The tragic loss of innocent lives to terrorist acts will not stop until we admit to the folly of current policies.

Lost amid the genuine anguish, the outrage, the media frenzy, and the political posturing after each terrorist event in the West is a simple question: “Why are they so angry, these terrorists?” You don’t really have to look far for an answer.

Western powers have been meddling in the Middle East for a very long time. A few examples will suffice. In 1953 Britain and the US conspired to overthrow democratically-elected Iranian Prime Minister Mossadegh and replace him with a tyrant – the Shah of Iran. Mossadegh wanted to nationalise a European oil company and reap the profits for Iran. It was Iran’s oil, after all. The Shah was more obliging, and let the flows of profits and cheap oil to the West continue.

We know how well that ended. The Shah’s iron-fisted repression eventually produced a fundamentalist theocratic revolution and a regime since labelled as one of the “axis of evil”.

Saudi Arabia is well-known to be the source of Wahhabism, the fundamentalist Islamic sect that promotes the Sharia law so loathed and dreaded by the likes of Pauline Hanson. Yet Saudi Arabia is an ally of the US and, perforce, of Australia. How come? Well, Saudi Arabia sits on the world’s biggest pool of oil.

Saudi Arabia has also given the world Osama bin Laden and most of the terrorists who brought down the Twin Towers in New York in 2001. Saudi Arabia is widely reputed to be the major source of funds supporting Middle Eastern terrorists. So why is Saudi Arabia an ally?
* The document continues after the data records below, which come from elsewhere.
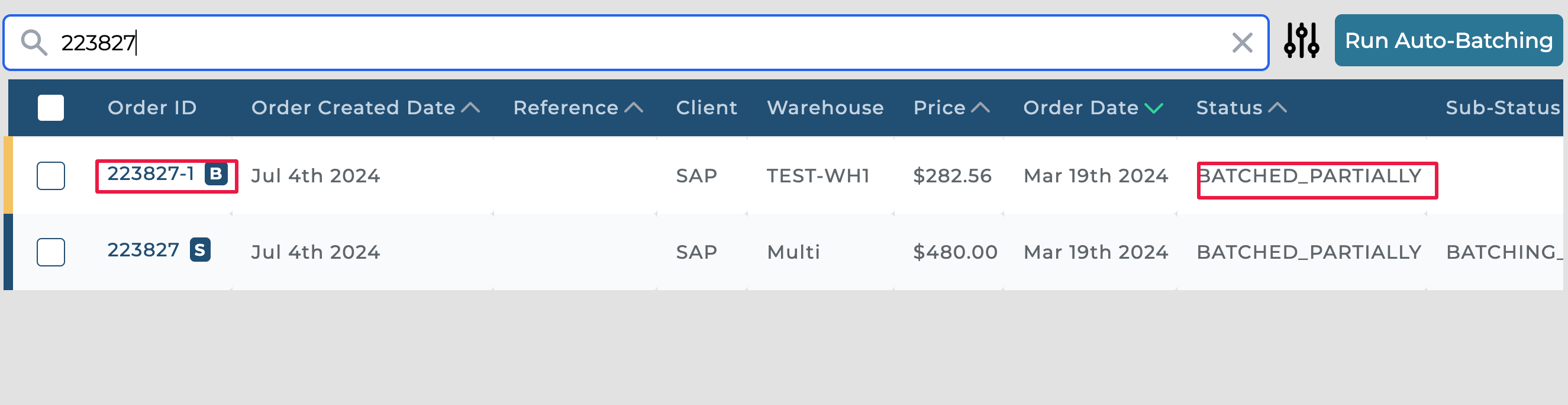This screenshot has width=1568, height=405.
Task: Toggle Order Date descending sort arrow
Action: [x=1153, y=108]
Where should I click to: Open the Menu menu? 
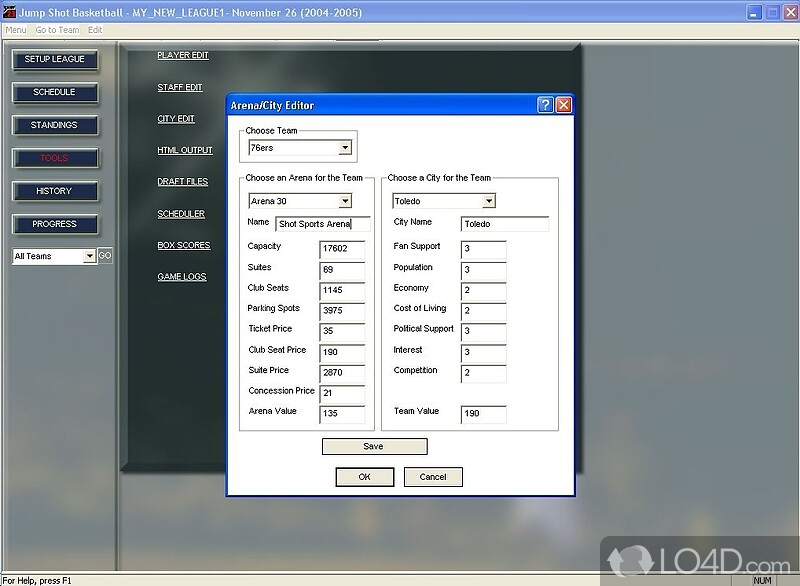(x=15, y=30)
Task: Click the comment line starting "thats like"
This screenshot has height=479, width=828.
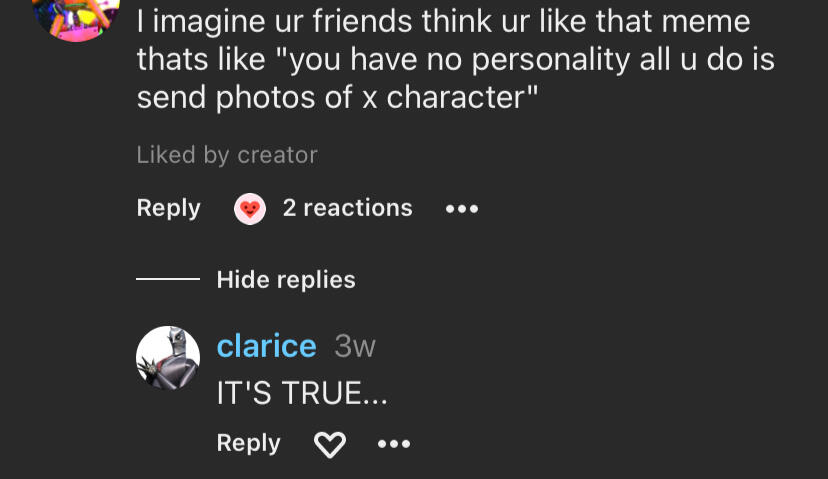Action: click(x=455, y=59)
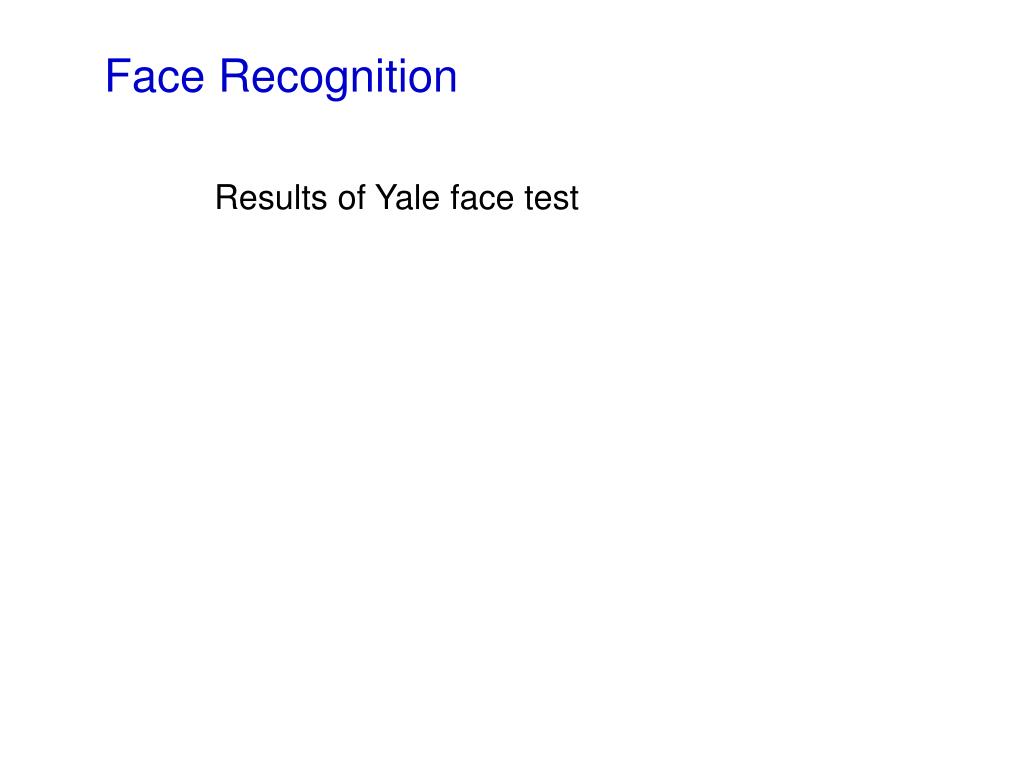Click the final 't' of 'test'
The height and width of the screenshot is (768, 1024).
[x=573, y=199]
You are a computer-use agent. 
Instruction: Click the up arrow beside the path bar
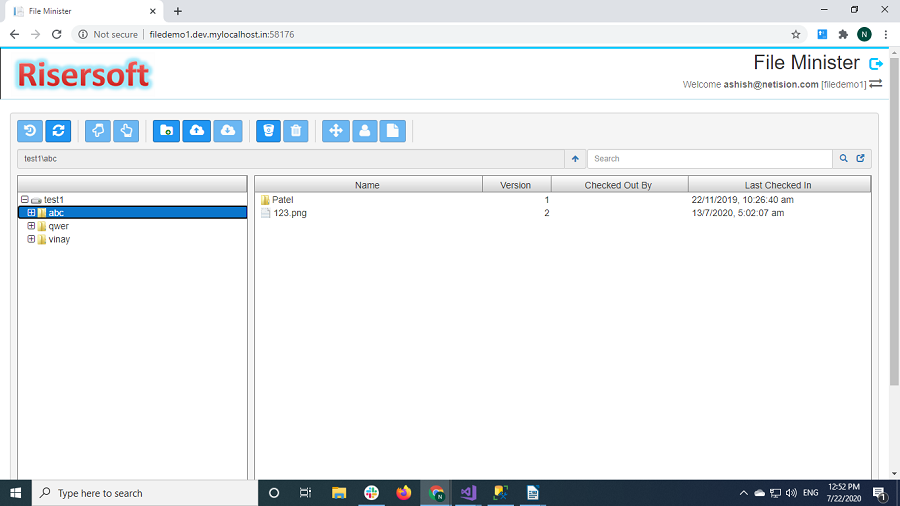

The 2003 invasion of Iraq has been an unmitigated disaster. A recent estimate is that 300,000 Iraqis have died in the aftermath. Many of those would be innocent civilians. Iraq quickly descended into civil war and anarchy (as widely predicted), the conflict spread into neighbouring Syria, and Islamic State, or ISIS, spread out of Syria. The conflict has been the major recruiting incentive to Islamic extremism and terrorism. Assessments to that effect even by our own intellingence agencies are occasionally leaked.

The invasion of Iraq was illegal, and based on a transparently false allegation that Iraq possessed weapons of mass destruction. It was inflicted by Western governments in the face of clear opposition from their citizens, voiced through polls and the biggest street demonstrations since the Vietnam War era. Even in the US only 50% of the people supported it. It was principally driven by US President George W. Bush and British Prime Minister Tony Blair, with our own Prime Minister Howard enthusiastically yapping along behind.

The US regularly conducts remote drone assassinations around the world. They were presided over for eight years by the saintly Barack Obama. These regularly kill innocent people, along with the alleged enemy target. That is, if the intelligence supposedly identifying the target is even reliable. Can you argue that death falling unpredictably from the sky is not terrorism?

There are many more terrorist attacks and innocent casualties in the Middle East itself than in Western countries, though only the latter attract a Western media frenzy.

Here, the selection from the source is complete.